De plus, les géants de l’Internet que sont Google, Apple, Facebook et d’autres lorgnent de plus en plus du côté de l’information et développent déjà des partenariats avec des éditeurs classiques. Ces gigantesques forces de frappe, appuyées sur des capacités financières incomparables, risquent de faire très mal et de laisser pas mal de cadavres au sein des groupes de presse traditionnels.

Conscients de la menace, la SSR, Ringier et Swisscom ont décidé cet été de regrouper leurs forces en commercialisant leurs offres de médias et leurs plateformes publicitaires au sein d’une nouvelle société afin de tendre vers une masse critique suffisante (DP 2092). Les grandes manœuvres ont ainsi démarré afin de tenter de garder au moins une part d’influence dans le paysage médiatique.

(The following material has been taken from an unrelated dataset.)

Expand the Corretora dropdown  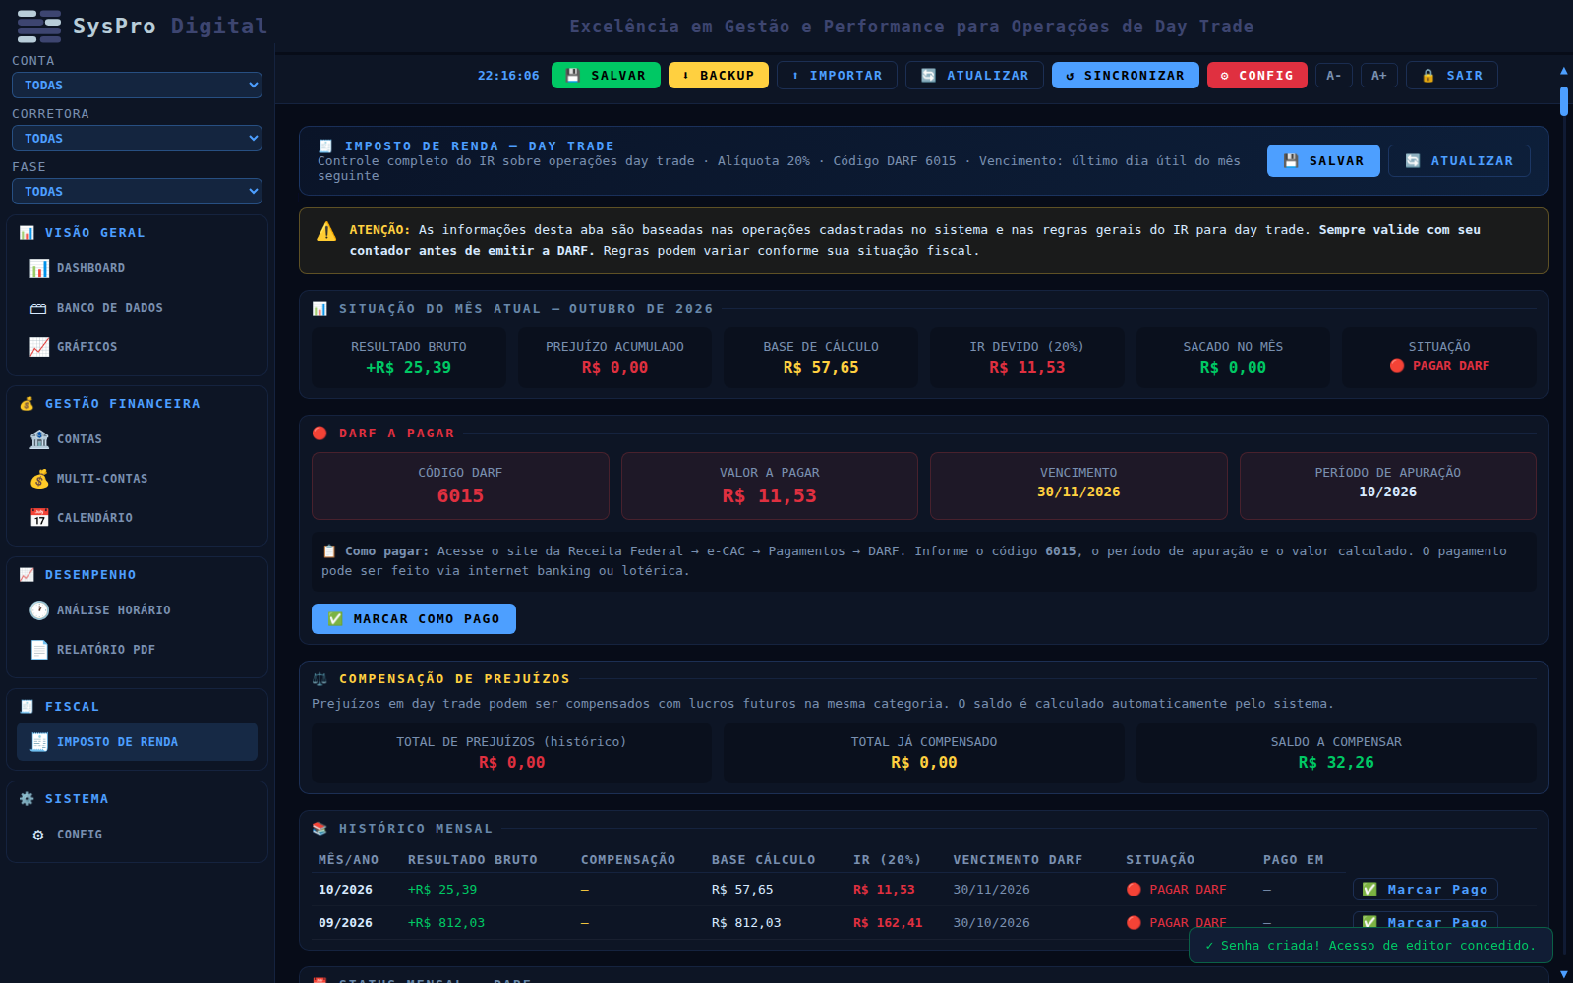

La presse helvétique arrivera-t-elle à jouer un rôle sur une scène mondialisée occupée par des protagonistes hyper-puissants? Les acteurs les plus entreprenants auront sans doute plus de chance de s’en sortir. Mais à quel prix? La qualité de l’information va-t-elle encore chuter? Questions pour l’instant sans réponse.

Aujourd’hui, ce sont surtout les incertitudes qui dominent sur ce que deviendra la presse dans notre pays et ailleurs.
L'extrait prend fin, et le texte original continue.